Richard Neville, 4th Baron Braybrooke
Richard Cornwallis Neville, 4th Baron Braybrooke (1820–1861) was a British archaeologist.
Neville, third son of Richard Griffin Neville, 3rd Baron Braybrooke, was born in Charles Street in the parish of St. George, Hanover Square, London, on 17 March 1820, and was educated at Eton from 1832 till 1837. On 2 June 1837 he was gazetted an ensign and lieutenant in the Grenadier Guards, and served with that regiment in Canada during the rebellion in the winter of 1838. On 5 November in that year he had a narrow escape from drowning in the St. Lawrence. On 31 December 1841 he was promoted to be lieutenant and captain, and on 2 Sept. 1842 retired from the service.
For some years, aided by his sister, he devoted himself to the study of natural history, and to the investigation of the Roman and Saxon remains in the neighbourhood of Audley End, Essex, and ultimately attained a distinguished position among the practical archæologists of his day. At one period geology was his favourite pursuit, and he formed a collection of fossils, which he presented to the museum at Saffron Walden. He also brought together a beautiful series of stuffed birds. The most remarkable feature, however, of his collections at Audley End is the museum of antiquities of every period, the creation of his own exertions, and consisting almost exclusively of objects brought to light at the Roman station at Great Chesterford, or at other sites of Roman occupation in the vicinity of Audley End, and at the Saxon cemeteries excavated under his directions near Little Wilbraham and Linton in Cambridgeshire during 1851 and 1852. On 25 March 1847 he had been elected a fellow of the Society of Antiquaries, and from time to time he made communications to that body regarding his explorations (cf. Archæologia, xxxii. 350–4, 357–6). To the ‘Journal of the British Archæological Association’ he also communicated memoirs (cf. iii. 208–13). To the ‘Journal of the Archæological Institute,’ of which society he became a vice-president in 1850, he was a frequent contributor (Journal, vi. 14–26, viii. 27–35, x. 224–34, xi. 207–15, xiii. 1–13). To the ‘Transactions of the Essex Archæological Society’ he sent a list of potters' names upon Samian ware (i. 141–8), and notes on Roman Essex (i. 191–200). On the death of John Disney in 1857 he was elected president of the society.
In March 1858 he succeeded as fourth Baron Braybrooke. He was hereditary visitor of Magdalene College, Cambridge, high steward of Wokingham, Berkshire, and vice-lieutenant of the county of Essex.
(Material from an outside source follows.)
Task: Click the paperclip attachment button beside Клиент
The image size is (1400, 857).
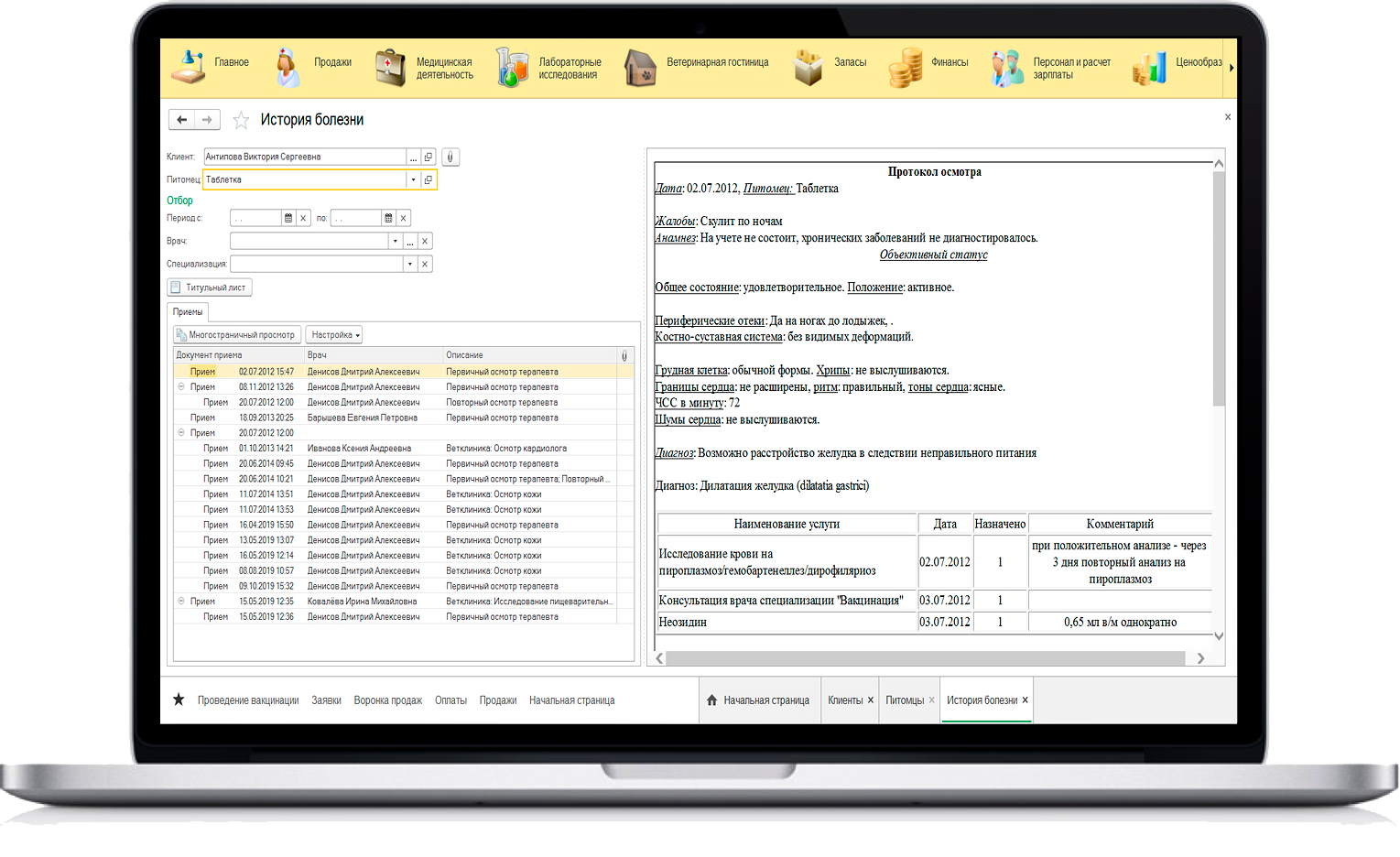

He died at Audley End on 22 Feb. 1861, having married on 27 Jan. 1852 Lady Charlotte Sarah Graham Toler, sixth daughter of the second Earl of Norbury. She was born 26 Dec. 1826; married secondly, on 6 Nov. 1862, Frederic Hetley, M.D., of Norwood, and died on 4 Feb. 1867.
Braybrooke's separately issued works were:
1. ‘Antiqua Explorata, being the result of Excavations made at Chesterford,’ (Saffron Walden, 1847).
2. ‘Sepulchra Exposita, or an Account of the Opening of some Barrows,’ 1848.
3. ‘Saxon Obsequies, illustrated by Ornaments and Weapons discovered in a Cemetery near Little Wilbraham, Cambridgeshire, during the Autumn of 1851,’ 1852.
4. ‘Catalogue of Rings in the Collection of R. C. Neville,’ 1856.
5. ‘The Romance of the Ring, or the History and Antiquity of Finger Rings’ (printed for private circulation in 1856).